• **La consigne**:
Écrivez la suite du texte sur les violences d'octobre 2000 en Côte d'Ivoire, à partir de sa dernière phrase.

• **Le texte**:
Après le vent de folie qui a soufflé sur la Côte d'Ivoire, le pays d'Houphouët- Boigny, "l'apôtre du dialogue et de la paix", panse ses plaies et enterre ses morts.
La découverte hier à Yopougon (banlieue d'Abidjan), d'une cinquantaine de cadavres entassés les uns sur les autres et probablement exécutés par balles, a achevé de donner aux dramatiques évènements des 23, 24 et 25 octobre 2000, une dimension apocalyptique où le comble de l'horreur aura été atteint.
"Gbagbo s'installe dans le sang" titrait à la une vendredi dernier, le quotidien "Le patriote" proche du Rassemblement des républicains (RDR) de M. Alassane Ouattara. D'autres auraient pu écrire : "Guei s'en va dans le sang".
Après le décompte des voix sur fond de violences, de destructions et de morts d'hommes, voici venir celui des cadavres dans une atmosphère lourde et empreinte de douleur, de tristesse et d'émotion. De remords et de regrets ?
Le RDR "revendique" 155 morts et plusieurs centaines de blessés. Le Front populaire ivoirien (FPI) s'apprête à envoyer au "panthéon", une quarantaine de "martyrs".
Dans cette comptabilité macabre qui s'affiche à la une des journaux, qui a tenu compte des malheureux qui, nombreux, sont tombés dans un conflit qui ne les concernait nullement, comme ces étrangers, burkinabé, maliens, libériens ou nigérians, pris dans la spirale de la violence qui a enveloppé la capitale économique de la Côte d'Ivoire ?
La mort, c'est un fait, n'avait pas de camp dans ce déferlement de violences qui ont failli embraser la Côte d'Ivoire tout entière.
Les nombreuses victimes estimées, au bas mot, à 200, ont en partage d'avoir payé de leur vie pour les ambitions contraires d'hommes politiques barricadés derrière le mur de leurs projets de société et autres programmes de gouvernement voire de leurs antagonismes irréductibles.

• **Données disponibles**:
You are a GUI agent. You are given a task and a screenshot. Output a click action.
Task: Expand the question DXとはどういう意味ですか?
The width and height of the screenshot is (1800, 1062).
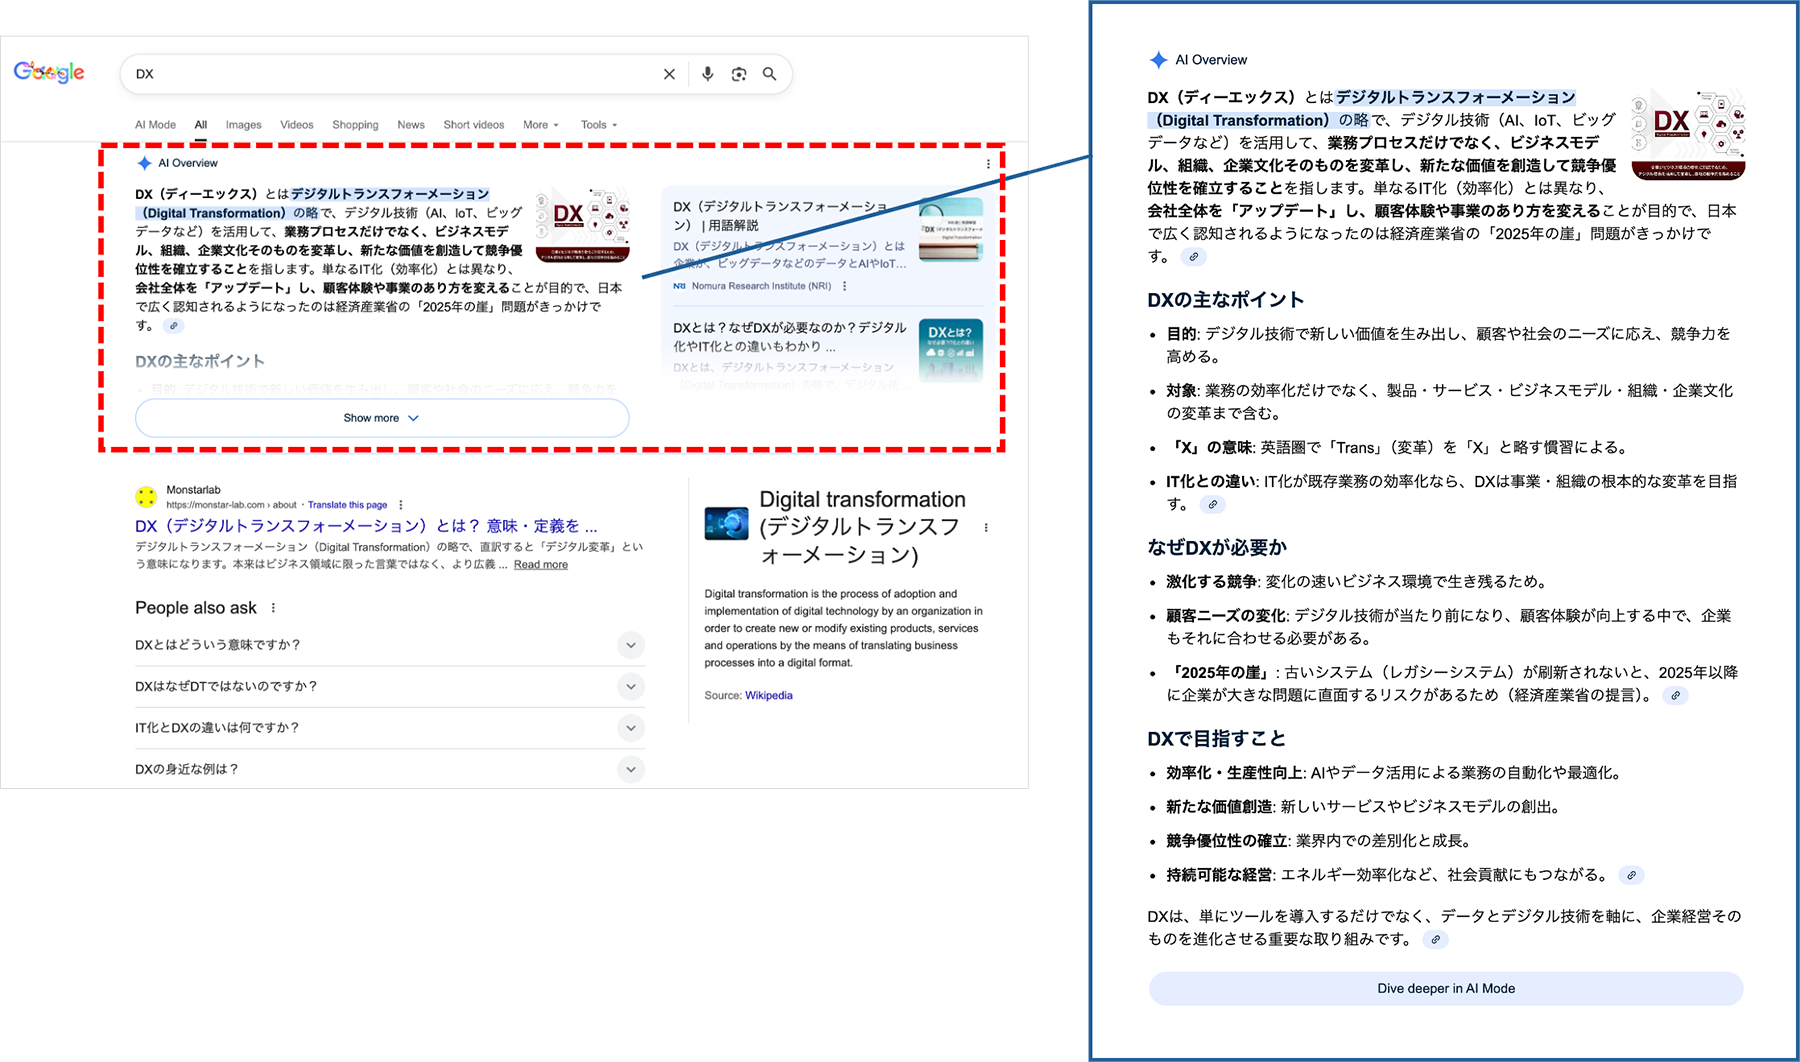click(631, 646)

• **Résultat de l'exercice**:
Fait autrement plus grave, pour la première fois en quarante ans d'indépendance, la Côte d'Ivoire, Etat laïc et multiconfessionnel, s'est transformée en un théâtre où des lieux de culte, des mosquées pour l'essentiel, ont été incendiés ou profanés donnant ainsi une dimension religieuse à un conflit qui aurait dû être circonscrit uniquement autour du champ politique.
Fait aussi grave puisque charriant les mêmes risques de fractures au sein d'une nation qui n'a jamais été traversée, de façon aussi intense, par des clivages politico-religieux : le "contentieux" ethnique.
Certains ivoiriens originaires du sud ont voulu le "vider" en s'attaquant aux nordistes dioulas. Ils drainaient à n'en pas douter, la mèche du baril de poudre qu'est devenue ainsi la Côte d'Ivoire, en dix mois d'une transition, terreau fertile où a germé le grain vénéneux de l'ivoirité".
Cette ivraie a été semée par l'ancien président par M. Henri Konan Bédié qui s'apprête à rentrer dans un pays où, sauf sursaut et dépassement des hommes politiques, le pire il faut le craindre, pourrait être à venir.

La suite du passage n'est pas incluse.